## PROBLEM 1
Return every line of the dataset entries that follow the review, unchanged and in order, and leave the picture out.

## EXCERPT PROVIDED
-- -- --

Trust Taxation - a review of third edition of 'Trust Taxation'
I was delighted I was able to beat off some pretty fierce competition from one of the other STEP Journal editors to review this third edition of Trust Taxation. The authors are to be congratulated on producing this comprehensive and clear guide through the continually evolving and, some of us may say, increasingly difficult area dealing with the UK taxation of trusts. Whether you are a relative newcomer to the industry or a seasoned trust practitioner, there is something in this new edition for you – whether working with UK resident or non-resident trusts, employee benefit trusts or, indeed, foreign entities such as foundations, Delaware LLCs, etc.
The book, which includes new legislation such as the Perpetuities and Accumulations Act 2009 and Finance Acts 2009 to 2011, consists of 56 chapters broken down into five parts. Part 1 provides an overview of trust law and some recent case law on Hastings-Bass, the categorisation of certain foreign entities and trusts, residence and domicile of individuals, residence of trustees and companies, and the basic principles of taxation of non-residents and foreign domiciliaries.
Part 2 deals with income tax, and the impact of the legislation on non-settlor and settlor interested UK resident trusts, as well as the foreign dimension in relation to non-resident trusts. Capital gains tax and inheritance tax are explained in parts 3 and 4, respectively. Part 5 looks at ‘specialist topics’.
Finally, there are three appendices that contain excellent precedents cross-referring to the main text and miscellaneous material, including some interesting examples of correspondence between HMRC and STEP/CIOT.

-- -- --

## PROBLEM 2
Retype the entire review of Trust Taxation above word for word.

Dataset excerpt
-- -- --

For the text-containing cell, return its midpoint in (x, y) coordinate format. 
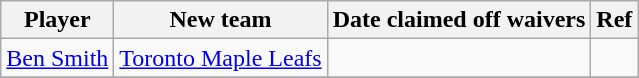
Date claimed off waivers (459, 20)
Toronto Maple Leafs (220, 58)
Player (58, 20)
Ref (614, 20)
New team (220, 20)
Ben Smith (58, 58)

-- -- --

## WORKED SOLUTION 1
For the text-containing cell, return its midpoint in (x, y) coordinate format. 
Date claimed off waivers (459, 20)
Toronto Maple Leafs (220, 58)
Player (58, 20)
Ref (614, 20)
New team (220, 20)
Ben Smith (58, 58)

## WORKED SOLUTION 2
Trust Taxation - a review of third edition of 'Trust Taxation'
I was delighted I was able to beat off some pretty fierce competition from one of the other STEP Journal editors to review this third edition of Trust Taxation. The authors are to be congratulated on producing this comprehensive and clear guide through the continually evolving and, some of us may say, increasingly difficult area dealing with the UK taxation of trusts. Whether you are a relative newcomer to the industry or a seasoned trust practitioner, there is something in this new edition for you – whether working with UK resident or non-resident trusts, employee benefit trusts or, indeed, foreign entities such as foundations, Delaware LLCs, etc.
The book, which includes new legislation such as the Perpetuities and Accumulations Act 2009 and Finance Acts 2009 to 2011, consists of 56 chapters broken down into five parts. Part 1 provides an overview of trust law and some recent case law on Hastings-Bass, the categorisation of certain foreign entities and trusts, residence and domicile of individuals, residence of trustees and companies, and the basic principles of taxation of non-residents and foreign domiciliaries.
Part 2 deals with income tax, and the impact of the legislation on non-settlor and settlor interested UK resident trusts, as well as the foreign dimension in relation to non-resident trusts. Capital gains tax and inheritance tax are explained in parts 3 and 4, respectively. Part 5 looks at ‘specialist topics’.
Finally, there are three appendices that contain excellent precedents cross-referring to the main text and miscellaneous material, including some interesting examples of correspondence between HMRC and STEP/CIOT.